Now let's copy some files there using the program cp.  We are going to use some files that are very likely to exist on your computer, so the following commands should work for you:

$ cp /etc/fstab /etc/hosts /etc/issue /etc/motd .
$ ls
fstab  hosts  issue  motd

Don't forget the dot at the end of the line!  Remember it means "this directory" and being the last argument passed to cp after a list of files, it represents the directory in which to copy them.  If that list is very long, you'd better learn using globbing (expanding file name patterns containing wildcard characters into sets of existing file names) or some other tricky ways to avoid wasting your time in typing file names.  One trick can help when dealing with the copy of an entire directory content.  Passing to cp the option -R you can recursively copy all the files and subdirectories from a given directory to the destination:

$ cp -R . ~/foo
$ ls ~/foo
bar  fstab  hosts  issue  motd
$ cp -R . ~/foo/bar
$ ls -R ~/
bar  fstab  hosts  issue  motd

fstab  hosts  issue  motd

In this case the current directory has no subdirectories so only files were copied.  As you can see, the option -R can be passed even to ls to list recursively the content of a given directory and of its subdirectories.

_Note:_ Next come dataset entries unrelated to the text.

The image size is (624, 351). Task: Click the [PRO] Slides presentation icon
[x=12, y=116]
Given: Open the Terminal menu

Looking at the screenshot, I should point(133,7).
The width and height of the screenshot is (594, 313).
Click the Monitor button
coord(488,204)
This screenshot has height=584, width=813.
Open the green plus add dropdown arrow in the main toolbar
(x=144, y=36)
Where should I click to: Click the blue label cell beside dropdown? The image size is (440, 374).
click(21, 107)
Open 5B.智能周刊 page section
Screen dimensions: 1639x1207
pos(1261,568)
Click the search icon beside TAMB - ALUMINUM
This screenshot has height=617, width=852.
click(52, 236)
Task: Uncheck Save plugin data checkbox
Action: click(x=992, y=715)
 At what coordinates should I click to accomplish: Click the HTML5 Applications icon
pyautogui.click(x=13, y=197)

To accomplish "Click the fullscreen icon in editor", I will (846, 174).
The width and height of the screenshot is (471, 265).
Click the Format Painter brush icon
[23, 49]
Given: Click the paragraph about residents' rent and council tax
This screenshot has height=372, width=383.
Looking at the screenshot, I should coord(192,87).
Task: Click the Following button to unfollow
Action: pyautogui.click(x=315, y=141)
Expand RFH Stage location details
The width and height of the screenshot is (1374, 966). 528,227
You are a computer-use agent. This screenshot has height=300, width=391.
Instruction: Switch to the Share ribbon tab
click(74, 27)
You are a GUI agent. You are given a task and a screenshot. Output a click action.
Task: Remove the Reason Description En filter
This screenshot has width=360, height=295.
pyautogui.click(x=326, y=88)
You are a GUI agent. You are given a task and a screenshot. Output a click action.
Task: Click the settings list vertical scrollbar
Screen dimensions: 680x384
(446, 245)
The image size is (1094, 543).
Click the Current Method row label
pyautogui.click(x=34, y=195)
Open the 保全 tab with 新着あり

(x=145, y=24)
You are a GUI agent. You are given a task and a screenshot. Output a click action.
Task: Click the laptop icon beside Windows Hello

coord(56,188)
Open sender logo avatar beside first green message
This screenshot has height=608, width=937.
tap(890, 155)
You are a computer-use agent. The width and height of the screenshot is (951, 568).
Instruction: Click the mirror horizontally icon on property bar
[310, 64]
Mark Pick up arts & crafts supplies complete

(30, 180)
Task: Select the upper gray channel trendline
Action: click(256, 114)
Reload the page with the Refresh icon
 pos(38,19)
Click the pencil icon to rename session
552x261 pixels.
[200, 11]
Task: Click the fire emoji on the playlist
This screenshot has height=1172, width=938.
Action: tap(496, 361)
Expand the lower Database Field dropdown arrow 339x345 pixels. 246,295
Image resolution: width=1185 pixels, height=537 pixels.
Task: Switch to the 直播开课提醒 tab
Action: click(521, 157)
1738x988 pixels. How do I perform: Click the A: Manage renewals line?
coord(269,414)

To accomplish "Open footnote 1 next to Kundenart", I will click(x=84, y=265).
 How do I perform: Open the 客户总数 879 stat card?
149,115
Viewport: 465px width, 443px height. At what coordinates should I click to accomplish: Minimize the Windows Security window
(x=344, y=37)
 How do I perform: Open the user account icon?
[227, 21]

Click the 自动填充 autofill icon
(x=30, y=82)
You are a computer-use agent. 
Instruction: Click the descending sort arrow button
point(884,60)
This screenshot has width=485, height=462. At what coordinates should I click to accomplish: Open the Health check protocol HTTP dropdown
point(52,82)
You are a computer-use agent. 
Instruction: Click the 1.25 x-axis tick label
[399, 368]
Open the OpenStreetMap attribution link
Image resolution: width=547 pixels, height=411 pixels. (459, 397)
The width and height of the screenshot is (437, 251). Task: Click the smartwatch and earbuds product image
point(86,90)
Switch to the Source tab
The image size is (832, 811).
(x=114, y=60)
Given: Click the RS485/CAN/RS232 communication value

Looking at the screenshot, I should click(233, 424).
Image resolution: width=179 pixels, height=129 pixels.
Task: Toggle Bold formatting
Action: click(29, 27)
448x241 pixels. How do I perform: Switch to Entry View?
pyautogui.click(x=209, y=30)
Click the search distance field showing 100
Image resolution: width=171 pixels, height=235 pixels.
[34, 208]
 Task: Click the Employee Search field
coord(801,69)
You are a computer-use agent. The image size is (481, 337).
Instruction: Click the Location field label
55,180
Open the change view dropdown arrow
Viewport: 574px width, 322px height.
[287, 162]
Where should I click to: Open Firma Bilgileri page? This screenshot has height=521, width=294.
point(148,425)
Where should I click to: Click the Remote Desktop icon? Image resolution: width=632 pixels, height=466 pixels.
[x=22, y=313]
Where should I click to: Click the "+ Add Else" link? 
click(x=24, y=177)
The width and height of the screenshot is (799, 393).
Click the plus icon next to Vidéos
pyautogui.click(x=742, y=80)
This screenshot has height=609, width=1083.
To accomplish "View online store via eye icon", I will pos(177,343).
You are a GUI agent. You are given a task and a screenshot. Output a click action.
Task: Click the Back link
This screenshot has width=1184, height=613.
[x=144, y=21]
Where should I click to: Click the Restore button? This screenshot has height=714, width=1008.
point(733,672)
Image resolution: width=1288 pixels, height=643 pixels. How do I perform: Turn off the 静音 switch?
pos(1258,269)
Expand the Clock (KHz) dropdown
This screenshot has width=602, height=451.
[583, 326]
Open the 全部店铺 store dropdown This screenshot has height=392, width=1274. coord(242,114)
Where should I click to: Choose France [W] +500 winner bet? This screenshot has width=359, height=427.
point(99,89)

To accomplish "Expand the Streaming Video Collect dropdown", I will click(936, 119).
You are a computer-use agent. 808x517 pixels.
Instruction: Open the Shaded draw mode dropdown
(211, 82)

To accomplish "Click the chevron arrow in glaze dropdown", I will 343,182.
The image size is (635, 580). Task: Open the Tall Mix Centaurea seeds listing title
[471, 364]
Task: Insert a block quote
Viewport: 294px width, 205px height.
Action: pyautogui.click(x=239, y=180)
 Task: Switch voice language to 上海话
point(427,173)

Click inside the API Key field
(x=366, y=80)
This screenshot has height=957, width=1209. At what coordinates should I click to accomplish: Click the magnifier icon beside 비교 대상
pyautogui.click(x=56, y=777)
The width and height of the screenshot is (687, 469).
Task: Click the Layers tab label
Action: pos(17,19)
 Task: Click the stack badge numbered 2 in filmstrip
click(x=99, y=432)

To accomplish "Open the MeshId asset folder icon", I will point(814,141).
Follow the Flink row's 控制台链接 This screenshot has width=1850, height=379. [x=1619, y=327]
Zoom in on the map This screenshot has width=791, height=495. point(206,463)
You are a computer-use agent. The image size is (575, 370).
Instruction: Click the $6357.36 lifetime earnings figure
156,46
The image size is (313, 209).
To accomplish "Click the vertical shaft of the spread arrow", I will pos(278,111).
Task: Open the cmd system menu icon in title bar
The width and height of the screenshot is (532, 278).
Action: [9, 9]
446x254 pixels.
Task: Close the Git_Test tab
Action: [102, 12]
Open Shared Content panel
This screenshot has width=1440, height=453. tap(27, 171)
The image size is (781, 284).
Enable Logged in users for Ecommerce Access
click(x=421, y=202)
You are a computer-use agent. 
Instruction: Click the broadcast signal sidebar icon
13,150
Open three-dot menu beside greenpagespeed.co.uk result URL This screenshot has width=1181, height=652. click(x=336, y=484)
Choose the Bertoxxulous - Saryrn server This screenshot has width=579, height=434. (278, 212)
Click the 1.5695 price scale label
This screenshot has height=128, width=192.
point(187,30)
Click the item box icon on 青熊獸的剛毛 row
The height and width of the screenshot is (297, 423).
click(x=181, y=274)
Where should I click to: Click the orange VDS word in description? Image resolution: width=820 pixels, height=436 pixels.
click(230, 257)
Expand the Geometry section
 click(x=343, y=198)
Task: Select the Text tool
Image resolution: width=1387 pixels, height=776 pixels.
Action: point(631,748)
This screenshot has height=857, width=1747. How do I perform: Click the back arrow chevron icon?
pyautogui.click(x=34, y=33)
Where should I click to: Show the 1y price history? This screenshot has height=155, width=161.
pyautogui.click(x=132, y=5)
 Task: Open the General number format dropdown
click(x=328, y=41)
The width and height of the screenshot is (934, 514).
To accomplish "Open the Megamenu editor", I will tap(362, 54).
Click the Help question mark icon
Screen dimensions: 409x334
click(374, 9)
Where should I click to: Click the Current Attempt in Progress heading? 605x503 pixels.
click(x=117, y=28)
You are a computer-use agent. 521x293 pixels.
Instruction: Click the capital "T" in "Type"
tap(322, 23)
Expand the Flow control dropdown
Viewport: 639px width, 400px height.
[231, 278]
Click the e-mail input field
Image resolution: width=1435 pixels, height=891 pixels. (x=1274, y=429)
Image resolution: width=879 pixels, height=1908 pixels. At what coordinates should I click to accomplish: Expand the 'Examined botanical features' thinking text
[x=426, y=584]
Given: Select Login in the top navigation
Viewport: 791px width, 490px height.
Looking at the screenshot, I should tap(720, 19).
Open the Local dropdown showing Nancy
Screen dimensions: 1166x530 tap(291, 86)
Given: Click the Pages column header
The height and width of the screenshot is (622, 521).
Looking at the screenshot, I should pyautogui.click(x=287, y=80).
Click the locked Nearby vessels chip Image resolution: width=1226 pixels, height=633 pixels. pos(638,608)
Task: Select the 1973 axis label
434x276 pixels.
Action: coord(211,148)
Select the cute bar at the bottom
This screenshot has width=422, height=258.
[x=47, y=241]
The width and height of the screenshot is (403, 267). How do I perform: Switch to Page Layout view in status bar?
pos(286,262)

Now, if you go back to your home and try to remove the directory called practice, rmdir will produce an error message:

$ cd ..
$ rmdir practice
rmdir: failed to remove 'practice': Directory not empty

You can use the program rm to remove the files first, like this:

$ rm practice/fstab practice/hosts practice/issue practice/motd

And now you can try removing the directory again:

$ rmdir practice 

And now it works, without showing any output.

But what happens if your directories have directories inside that also have files, you could be there for weeks making sure each folder is empty!  The rm command solves this problem through the amazing option -R, which as usual stands for "recursive".  In the following example, the command fails because foo is not a plain file:

$ rm ~/foo/
rm: cannot remove `~/foo/`: Is a directory

So maybe you try rmdir, but that fails because foo has something else under it:

$ rmdir ~/foo
rmdir: ~/foo: Directory not empty

So you use rm -R, which succeeds and does not produce a message.

$ rm -R ~/foo/

So when you have a big directory, you don't have to go and empty every subdirectory.

But be warned that -R is a very powerful argument and you may lose data you wanted to keep!

cat & less

You don't need an editor to view the contents of a file.  What you need is just to display it.  The cat program fits the bill here:

$ cat myspeech.txt
Friends, Romans, Countrymen! Lend me your ears!

Here, cat just opens the file myspeech.txt and prints the entire file to your screen, as fast as it can.   However if the file is really long, the contents will go by very quickly, and when cat is done, all you will see are the last few lines of the file.  To just view the contents of a long file (or any text file) you can use the less program:

$ less myspeech.txt

Just as with using man, use the arrow keys to navigate, and press q to quit.